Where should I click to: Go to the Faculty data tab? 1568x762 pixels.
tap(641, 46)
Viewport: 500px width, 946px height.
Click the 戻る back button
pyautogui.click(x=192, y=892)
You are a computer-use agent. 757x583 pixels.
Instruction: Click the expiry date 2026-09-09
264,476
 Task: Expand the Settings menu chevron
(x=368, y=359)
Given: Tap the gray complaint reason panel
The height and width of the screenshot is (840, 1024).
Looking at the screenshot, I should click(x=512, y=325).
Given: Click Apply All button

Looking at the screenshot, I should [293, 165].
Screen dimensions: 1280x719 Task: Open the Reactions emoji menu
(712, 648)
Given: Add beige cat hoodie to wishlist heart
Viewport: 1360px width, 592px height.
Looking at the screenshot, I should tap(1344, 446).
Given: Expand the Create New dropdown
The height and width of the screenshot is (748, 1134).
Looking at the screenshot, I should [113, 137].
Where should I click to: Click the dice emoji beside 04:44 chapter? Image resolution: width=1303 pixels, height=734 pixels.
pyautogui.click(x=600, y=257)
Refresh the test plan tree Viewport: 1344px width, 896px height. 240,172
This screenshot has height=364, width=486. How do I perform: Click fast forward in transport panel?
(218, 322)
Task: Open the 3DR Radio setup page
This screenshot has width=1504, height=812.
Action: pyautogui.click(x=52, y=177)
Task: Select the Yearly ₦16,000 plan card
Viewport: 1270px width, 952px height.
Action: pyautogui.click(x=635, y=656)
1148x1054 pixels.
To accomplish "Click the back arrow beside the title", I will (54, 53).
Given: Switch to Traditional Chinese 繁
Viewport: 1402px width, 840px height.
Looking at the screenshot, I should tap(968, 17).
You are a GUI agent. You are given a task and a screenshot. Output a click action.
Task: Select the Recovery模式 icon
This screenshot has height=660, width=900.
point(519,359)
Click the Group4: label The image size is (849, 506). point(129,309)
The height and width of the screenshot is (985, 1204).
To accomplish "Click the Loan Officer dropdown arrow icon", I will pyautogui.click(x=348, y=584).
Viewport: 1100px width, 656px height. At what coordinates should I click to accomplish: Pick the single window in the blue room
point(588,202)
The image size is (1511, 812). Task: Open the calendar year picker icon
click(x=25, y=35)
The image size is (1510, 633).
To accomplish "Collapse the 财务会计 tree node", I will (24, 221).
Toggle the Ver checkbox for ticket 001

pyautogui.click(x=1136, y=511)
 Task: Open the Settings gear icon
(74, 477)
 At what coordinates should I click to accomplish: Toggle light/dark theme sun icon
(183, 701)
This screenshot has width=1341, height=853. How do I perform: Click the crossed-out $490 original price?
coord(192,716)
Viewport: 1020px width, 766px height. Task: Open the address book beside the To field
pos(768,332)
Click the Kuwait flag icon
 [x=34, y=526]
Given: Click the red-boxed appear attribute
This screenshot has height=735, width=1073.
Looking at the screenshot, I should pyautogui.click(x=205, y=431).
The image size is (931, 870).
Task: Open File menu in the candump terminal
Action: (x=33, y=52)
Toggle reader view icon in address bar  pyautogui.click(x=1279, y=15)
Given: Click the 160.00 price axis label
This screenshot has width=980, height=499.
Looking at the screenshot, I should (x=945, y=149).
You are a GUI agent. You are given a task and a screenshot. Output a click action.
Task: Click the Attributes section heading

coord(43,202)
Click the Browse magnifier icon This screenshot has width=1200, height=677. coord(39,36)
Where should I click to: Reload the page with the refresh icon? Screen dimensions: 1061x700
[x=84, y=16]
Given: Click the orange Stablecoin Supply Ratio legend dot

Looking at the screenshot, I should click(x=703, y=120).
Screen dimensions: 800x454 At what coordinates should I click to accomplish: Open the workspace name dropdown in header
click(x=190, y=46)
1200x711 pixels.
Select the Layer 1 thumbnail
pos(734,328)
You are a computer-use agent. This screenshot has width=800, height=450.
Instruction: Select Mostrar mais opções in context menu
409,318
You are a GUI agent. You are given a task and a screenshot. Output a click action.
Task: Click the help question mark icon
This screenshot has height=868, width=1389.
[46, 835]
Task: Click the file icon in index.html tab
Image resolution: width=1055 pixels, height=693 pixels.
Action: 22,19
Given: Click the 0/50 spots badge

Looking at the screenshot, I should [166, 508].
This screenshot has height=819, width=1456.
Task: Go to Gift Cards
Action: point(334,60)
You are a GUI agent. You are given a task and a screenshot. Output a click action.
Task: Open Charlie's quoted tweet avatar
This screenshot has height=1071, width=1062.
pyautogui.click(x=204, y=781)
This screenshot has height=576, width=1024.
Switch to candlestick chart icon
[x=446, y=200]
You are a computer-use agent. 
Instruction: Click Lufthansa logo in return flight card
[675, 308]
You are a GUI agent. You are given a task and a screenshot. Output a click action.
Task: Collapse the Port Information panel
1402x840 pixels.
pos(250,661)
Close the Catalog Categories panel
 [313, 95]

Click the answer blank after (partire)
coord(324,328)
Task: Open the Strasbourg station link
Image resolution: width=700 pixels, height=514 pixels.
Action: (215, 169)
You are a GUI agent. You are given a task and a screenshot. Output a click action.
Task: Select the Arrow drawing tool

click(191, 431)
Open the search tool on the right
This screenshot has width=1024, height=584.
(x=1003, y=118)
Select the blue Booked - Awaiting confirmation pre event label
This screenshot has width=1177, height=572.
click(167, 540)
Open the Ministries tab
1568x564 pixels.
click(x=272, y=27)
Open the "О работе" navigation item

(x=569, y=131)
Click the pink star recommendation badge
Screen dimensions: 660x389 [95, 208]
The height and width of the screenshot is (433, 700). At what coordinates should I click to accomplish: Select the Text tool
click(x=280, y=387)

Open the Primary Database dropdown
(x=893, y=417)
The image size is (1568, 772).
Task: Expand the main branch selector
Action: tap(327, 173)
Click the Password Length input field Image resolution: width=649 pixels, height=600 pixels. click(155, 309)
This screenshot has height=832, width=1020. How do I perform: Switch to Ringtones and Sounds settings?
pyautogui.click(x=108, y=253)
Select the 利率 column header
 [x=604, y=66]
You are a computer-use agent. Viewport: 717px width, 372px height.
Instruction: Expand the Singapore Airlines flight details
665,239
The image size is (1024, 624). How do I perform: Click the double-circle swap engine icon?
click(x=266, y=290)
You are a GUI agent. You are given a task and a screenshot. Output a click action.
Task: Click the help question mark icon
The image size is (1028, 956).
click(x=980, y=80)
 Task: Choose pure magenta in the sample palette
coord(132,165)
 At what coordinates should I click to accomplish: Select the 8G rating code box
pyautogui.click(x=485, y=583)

________________

What you should do
Output the data once more, exactly as given.

Output
Where should I click to: Go to the Faculty data tab? 1568x762 pixels.
tap(641, 46)
Viewport: 500px width, 946px height.
Click the 戻る back button
pyautogui.click(x=192, y=892)
You are a computer-use agent. 757x583 pixels.
Instruction: Click the expiry date 2026-09-09
264,476
 Task: Expand the Settings menu chevron
(x=368, y=359)
Given: Tap the gray complaint reason panel
The height and width of the screenshot is (840, 1024).
Looking at the screenshot, I should click(x=512, y=325).
Given: Click Apply All button

Looking at the screenshot, I should [293, 165].
Screen dimensions: 1280x719 Task: Open the Reactions emoji menu
(712, 648)
Given: Add beige cat hoodie to wishlist heart
Viewport: 1360px width, 592px height.
Looking at the screenshot, I should tap(1344, 446).
Given: Expand the Create New dropdown
The height and width of the screenshot is (748, 1134).
Looking at the screenshot, I should [113, 137].
Where should I click to: Click the dice emoji beside 04:44 chapter? Image resolution: width=1303 pixels, height=734 pixels.
pyautogui.click(x=600, y=257)
Refresh the test plan tree Viewport: 1344px width, 896px height. 240,172
This screenshot has height=364, width=486. How do I perform: Click fast forward in transport panel?
(218, 322)
Task: Open the 3DR Radio setup page
This screenshot has width=1504, height=812.
Action: pyautogui.click(x=52, y=177)
Task: Select the Yearly ₦16,000 plan card
Viewport: 1270px width, 952px height.
Action: pyautogui.click(x=635, y=656)
1148x1054 pixels.
To accomplish "Click the back arrow beside the title", I will (54, 53).
Given: Switch to Traditional Chinese 繁
Viewport: 1402px width, 840px height.
Looking at the screenshot, I should tap(968, 17).
You are a GUI agent. You are given a task and a screenshot. Output a click action.
Task: Select the Recovery模式 icon
This screenshot has height=660, width=900.
point(519,359)
Click the Group4: label The image size is (849, 506). point(129,309)
The height and width of the screenshot is (985, 1204).
To accomplish "Click the Loan Officer dropdown arrow icon", I will pyautogui.click(x=348, y=584).
Viewport: 1100px width, 656px height. At what coordinates should I click to accomplish: Pick the single window in the blue room
point(588,202)
The image size is (1511, 812). Task: Open the calendar year picker icon
click(x=25, y=35)
The image size is (1510, 633).
To accomplish "Collapse the 财务会计 tree node", I will (24, 221).
Toggle the Ver checkbox for ticket 001

pyautogui.click(x=1136, y=511)
 Task: Open the Settings gear icon
(74, 477)
 At what coordinates should I click to accomplish: Toggle light/dark theme sun icon
(183, 701)
This screenshot has width=1341, height=853. How do I perform: Click the crossed-out $490 original price?
coord(192,716)
Viewport: 1020px width, 766px height. Task: Open the address book beside the To field
pos(768,332)
Click the Kuwait flag icon
 [x=34, y=526]
Given: Click the red-boxed appear attribute
This screenshot has height=735, width=1073.
Looking at the screenshot, I should pyautogui.click(x=205, y=431).
The image size is (931, 870).
Task: Open File menu in the candump terminal
Action: (x=33, y=52)
Toggle reader view icon in address bar  pyautogui.click(x=1279, y=15)
Given: Click the 160.00 price axis label
This screenshot has width=980, height=499.
Looking at the screenshot, I should (x=945, y=149).
You are a GUI agent. You are given a task and a screenshot. Output a click action.
Task: Click the Attributes section heading

coord(43,202)
Click the Browse magnifier icon This screenshot has width=1200, height=677. coord(39,36)
Where should I click to: Reload the page with the refresh icon? Screen dimensions: 1061x700
[x=84, y=16]
Given: Click the orange Stablecoin Supply Ratio legend dot

Looking at the screenshot, I should click(x=703, y=120).
Screen dimensions: 800x454 At what coordinates should I click to accomplish: Open the workspace name dropdown in header
click(x=190, y=46)
1200x711 pixels.
Select the Layer 1 thumbnail
pos(734,328)
You are a computer-use agent. This screenshot has width=800, height=450.
Instruction: Select Mostrar mais opções in context menu
409,318
You are a GUI agent. You are given a task and a screenshot. Output a click action.
Task: Click the help question mark icon
This screenshot has height=868, width=1389.
[46, 835]
Task: Click the file icon in index.html tab
Image resolution: width=1055 pixels, height=693 pixels.
Action: 22,19
Given: Click the 0/50 spots badge

Looking at the screenshot, I should [166, 508].
This screenshot has height=819, width=1456.
Task: Go to Gift Cards
Action: point(334,60)
You are a GUI agent. You are given a task and a screenshot. Output a click action.
Task: Open Charlie's quoted tweet avatar
This screenshot has height=1071, width=1062.
pyautogui.click(x=204, y=781)
This screenshot has height=576, width=1024.
Switch to candlestick chart icon
[x=446, y=200]
You are a computer-use agent. 
Instruction: Click Lufthansa logo in return flight card
[675, 308]
You are a GUI agent. You are given a task and a screenshot. Output a click action.
Task: Collapse the Port Information panel
1402x840 pixels.
pos(250,661)
Close the Catalog Categories panel
 [313, 95]

Click the answer blank after (partire)
coord(324,328)
Task: Open the Strasbourg station link
Image resolution: width=700 pixels, height=514 pixels.
Action: (215, 169)
You are a GUI agent. You are given a task and a screenshot. Output a click action.
Task: Select the Arrow drawing tool

click(191, 431)
Open the search tool on the right
This screenshot has width=1024, height=584.
(x=1003, y=118)
Select the blue Booked - Awaiting confirmation pre event label
This screenshot has width=1177, height=572.
click(167, 540)
Open the Ministries tab
1568x564 pixels.
click(x=272, y=27)
Open the "О работе" navigation item

(x=569, y=131)
Click the pink star recommendation badge
Screen dimensions: 660x389 [95, 208]
The height and width of the screenshot is (433, 700). At what coordinates should I click to accomplish: Select the Text tool
click(x=280, y=387)

Open the Primary Database dropdown
(x=893, y=417)
The image size is (1568, 772).
Task: Expand the main branch selector
Action: tap(327, 173)
Click the Password Length input field Image resolution: width=649 pixels, height=600 pixels. click(155, 309)
This screenshot has height=832, width=1020. How do I perform: Switch to Ringtones and Sounds settings?
pyautogui.click(x=108, y=253)
Select the 利率 column header
 [x=604, y=66]
You are a computer-use agent. Viewport: 717px width, 372px height.
Instruction: Expand the Singapore Airlines flight details
665,239
The image size is (1024, 624). How do I perform: Click the double-circle swap engine icon?
click(x=266, y=290)
You are a GUI agent. You are given a task and a screenshot. Output a click action.
Task: Click the help question mark icon
The image size is (1028, 956).
click(x=980, y=80)
 Task: Choose pure magenta in the sample palette
coord(132,165)
 At what coordinates should I click to accomplish: Select the 8G rating code box
pyautogui.click(x=485, y=583)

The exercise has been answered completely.